CondoCraze & HOAs Guest: Association Financial Services

An Opinion By Jan Bergemann 
President, Cyber Citizens For Justice, Inc.

Published March 31, 2012

Nearly all Florida community associations are fighting to solve serious financial problems, caused by unpaid dues and/or foreclosures. There are many interpretations of the existing laws in the Florida community association statutes [FS718.116 + FS 720.3085] -- and many philosophies on how to deal with these problems. Some of the big association law firms like Becker & Poliakoff (CALL) and Katzman Garfinkel & Berger (CAN) are claiming that these statutes limit associations to collecting only the lesser of 12 months of unpaid assessments or 1% of the original mortgage from banks after foreclosures. These law firms and their lobbying arms were even willing to push for a bill that would have strengthened the so-called SAFE HARBOR provisions that protect banks against higher liabilities. Homeowners and condo owners had a hard time understanding why these law firms that claim to lobby FOR associations could strongly support House Bill 319, dubbed the BANKERS' BAIL OUT BILL.

Some collection firms have a different philosophy (meaning interpretation) of these laws and feel that the associations are entitled to a lot more than just the lesser of 12 months of unpaid assessments or 1% of the original mortgage.

Last week's edition of the radio show CONDO CRAZE & HOA'S [http://www.ccfj.net/CONDOCRAZEmain.htm] featured Mitch Drimmer and Association Financial Services, one of the collection firms representing this idea, trying to get more out of banks than just the minimum the law requires.

Just LISTEN TO THE SHOW and you will hear the explanations about the system these collection firms are using. And as usual: Beware -- not one system fits every situation. All associations and their needs are different. Take a look and see if this system might help your community. There are many different ways and philosophies when it comes to collecting unpaid dues. Board members should take a look at the different options and pick the one most appropriate for the needs of their association.

I listened last Tuesday at PM-EXPO IN PUNTA GORDA to the presentation of Mitch Drimmer. I surely liked some of his arguments -- and in time of need any extra penny collected is welcome. 

Below is an interesting chart, part of the presentation I listened to. It shows the difference of pay-out when using the philosophy of collection firms -- meaning their interpretation of the existing law.

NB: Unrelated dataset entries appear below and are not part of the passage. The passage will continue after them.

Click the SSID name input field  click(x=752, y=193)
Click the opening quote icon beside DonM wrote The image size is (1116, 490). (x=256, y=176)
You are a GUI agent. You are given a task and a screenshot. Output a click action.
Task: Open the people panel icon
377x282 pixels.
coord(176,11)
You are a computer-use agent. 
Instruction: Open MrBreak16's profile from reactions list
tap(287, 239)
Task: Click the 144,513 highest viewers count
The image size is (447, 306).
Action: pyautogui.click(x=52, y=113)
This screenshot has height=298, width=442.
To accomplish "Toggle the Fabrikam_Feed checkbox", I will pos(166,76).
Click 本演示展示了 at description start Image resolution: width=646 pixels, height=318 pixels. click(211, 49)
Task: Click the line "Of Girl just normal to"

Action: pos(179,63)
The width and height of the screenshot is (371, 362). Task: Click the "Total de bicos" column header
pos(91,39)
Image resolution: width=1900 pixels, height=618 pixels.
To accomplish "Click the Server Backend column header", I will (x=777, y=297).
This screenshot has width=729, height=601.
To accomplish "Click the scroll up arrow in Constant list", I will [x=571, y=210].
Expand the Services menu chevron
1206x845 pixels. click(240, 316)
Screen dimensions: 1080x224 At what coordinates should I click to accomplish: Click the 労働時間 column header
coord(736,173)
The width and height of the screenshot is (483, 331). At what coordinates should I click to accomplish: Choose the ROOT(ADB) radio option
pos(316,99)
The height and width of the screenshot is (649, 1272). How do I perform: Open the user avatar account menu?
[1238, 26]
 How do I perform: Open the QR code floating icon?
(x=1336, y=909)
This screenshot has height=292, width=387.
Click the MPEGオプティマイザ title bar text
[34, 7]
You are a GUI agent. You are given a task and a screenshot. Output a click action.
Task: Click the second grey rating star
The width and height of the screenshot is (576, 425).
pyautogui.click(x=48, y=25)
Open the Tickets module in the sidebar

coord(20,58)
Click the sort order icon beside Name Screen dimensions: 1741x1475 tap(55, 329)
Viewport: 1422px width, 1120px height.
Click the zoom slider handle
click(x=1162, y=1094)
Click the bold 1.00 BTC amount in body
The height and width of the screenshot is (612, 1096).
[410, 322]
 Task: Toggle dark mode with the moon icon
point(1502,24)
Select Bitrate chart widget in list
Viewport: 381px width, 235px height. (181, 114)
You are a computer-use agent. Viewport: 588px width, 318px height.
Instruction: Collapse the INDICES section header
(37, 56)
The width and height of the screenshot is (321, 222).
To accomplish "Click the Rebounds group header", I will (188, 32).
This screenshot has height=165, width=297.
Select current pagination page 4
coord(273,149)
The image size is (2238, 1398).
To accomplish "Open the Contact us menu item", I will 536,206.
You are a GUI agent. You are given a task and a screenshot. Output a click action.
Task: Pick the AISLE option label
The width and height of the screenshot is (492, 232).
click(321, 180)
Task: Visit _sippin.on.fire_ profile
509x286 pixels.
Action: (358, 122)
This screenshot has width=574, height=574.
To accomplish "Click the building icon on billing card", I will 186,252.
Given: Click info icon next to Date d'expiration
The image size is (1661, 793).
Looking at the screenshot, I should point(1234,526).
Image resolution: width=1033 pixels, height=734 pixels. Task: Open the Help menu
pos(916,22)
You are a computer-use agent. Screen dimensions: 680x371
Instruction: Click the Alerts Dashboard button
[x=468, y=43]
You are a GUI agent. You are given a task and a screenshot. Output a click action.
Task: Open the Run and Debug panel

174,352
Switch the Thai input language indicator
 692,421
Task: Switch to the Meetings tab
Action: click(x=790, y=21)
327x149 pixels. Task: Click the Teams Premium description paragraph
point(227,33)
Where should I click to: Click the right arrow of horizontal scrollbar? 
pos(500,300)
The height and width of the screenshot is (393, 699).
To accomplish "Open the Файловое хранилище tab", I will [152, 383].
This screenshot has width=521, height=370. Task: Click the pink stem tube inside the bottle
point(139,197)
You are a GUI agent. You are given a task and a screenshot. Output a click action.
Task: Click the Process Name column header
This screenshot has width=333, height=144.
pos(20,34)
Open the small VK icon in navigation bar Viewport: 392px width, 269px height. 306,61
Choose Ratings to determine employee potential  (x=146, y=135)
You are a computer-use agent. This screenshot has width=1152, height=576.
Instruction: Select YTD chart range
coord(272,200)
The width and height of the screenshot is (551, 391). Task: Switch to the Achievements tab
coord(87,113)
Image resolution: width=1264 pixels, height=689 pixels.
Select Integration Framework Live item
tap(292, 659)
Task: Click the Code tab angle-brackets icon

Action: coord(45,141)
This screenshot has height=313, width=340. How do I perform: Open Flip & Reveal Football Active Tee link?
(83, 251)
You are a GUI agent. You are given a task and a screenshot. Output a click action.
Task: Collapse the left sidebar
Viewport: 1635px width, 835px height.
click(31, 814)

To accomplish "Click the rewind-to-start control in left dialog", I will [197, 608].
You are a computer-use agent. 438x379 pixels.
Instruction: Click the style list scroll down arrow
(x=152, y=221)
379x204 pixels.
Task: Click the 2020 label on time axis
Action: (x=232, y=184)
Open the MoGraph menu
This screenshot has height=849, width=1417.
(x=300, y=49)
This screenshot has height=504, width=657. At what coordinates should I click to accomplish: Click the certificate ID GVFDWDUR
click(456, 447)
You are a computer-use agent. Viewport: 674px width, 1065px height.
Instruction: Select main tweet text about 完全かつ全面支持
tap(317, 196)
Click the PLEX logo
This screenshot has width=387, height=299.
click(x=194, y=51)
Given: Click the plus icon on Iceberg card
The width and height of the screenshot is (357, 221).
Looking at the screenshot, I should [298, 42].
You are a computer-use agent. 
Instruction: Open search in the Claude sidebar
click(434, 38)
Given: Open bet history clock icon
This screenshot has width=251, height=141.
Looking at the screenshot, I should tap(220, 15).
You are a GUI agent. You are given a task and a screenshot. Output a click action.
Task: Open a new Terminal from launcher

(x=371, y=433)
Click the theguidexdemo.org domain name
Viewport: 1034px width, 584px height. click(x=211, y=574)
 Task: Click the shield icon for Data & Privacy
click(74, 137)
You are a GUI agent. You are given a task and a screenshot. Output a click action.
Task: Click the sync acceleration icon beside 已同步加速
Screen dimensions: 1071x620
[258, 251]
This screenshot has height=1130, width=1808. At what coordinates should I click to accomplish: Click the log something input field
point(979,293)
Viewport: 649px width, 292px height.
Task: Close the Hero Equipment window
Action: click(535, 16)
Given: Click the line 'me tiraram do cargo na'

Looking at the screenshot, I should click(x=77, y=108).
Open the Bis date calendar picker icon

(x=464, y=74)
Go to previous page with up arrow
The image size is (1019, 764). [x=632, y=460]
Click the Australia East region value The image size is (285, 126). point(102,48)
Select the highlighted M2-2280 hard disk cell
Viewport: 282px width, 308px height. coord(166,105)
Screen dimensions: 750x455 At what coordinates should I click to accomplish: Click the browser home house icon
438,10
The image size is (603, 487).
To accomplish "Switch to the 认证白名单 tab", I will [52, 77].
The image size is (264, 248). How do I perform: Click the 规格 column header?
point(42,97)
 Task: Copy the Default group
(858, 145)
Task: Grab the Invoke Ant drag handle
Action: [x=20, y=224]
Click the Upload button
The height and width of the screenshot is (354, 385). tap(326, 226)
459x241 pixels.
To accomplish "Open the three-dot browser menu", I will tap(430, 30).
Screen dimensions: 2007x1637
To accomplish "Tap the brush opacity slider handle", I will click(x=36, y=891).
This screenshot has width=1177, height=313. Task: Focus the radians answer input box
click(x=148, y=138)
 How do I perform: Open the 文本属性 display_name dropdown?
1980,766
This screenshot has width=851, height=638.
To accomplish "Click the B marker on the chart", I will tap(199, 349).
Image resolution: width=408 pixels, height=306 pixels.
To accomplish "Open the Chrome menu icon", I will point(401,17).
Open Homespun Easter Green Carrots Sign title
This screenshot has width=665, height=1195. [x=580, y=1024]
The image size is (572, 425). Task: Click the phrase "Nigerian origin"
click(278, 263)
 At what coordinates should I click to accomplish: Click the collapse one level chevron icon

For more information please go to their website: http://www.associationfinancialservices.com/ 

 

And next year please don't listen to CAN and CALL -- listen to your wallet when the BANKERS' BAIL OUT BILL will be up for debate in the Florida legislature again. Never forget the words of House Representative Richard Steinberg spoken during the DEBATE OF THE HOUSE JUDICIARY COMMITTEE: "If legal fees aren't paid by the bank, wouldn't the end result be that the legal fees have to be borne by the association and those who are paying the fees, those that are not in foreclosure, but those that are being good citizens within the association?"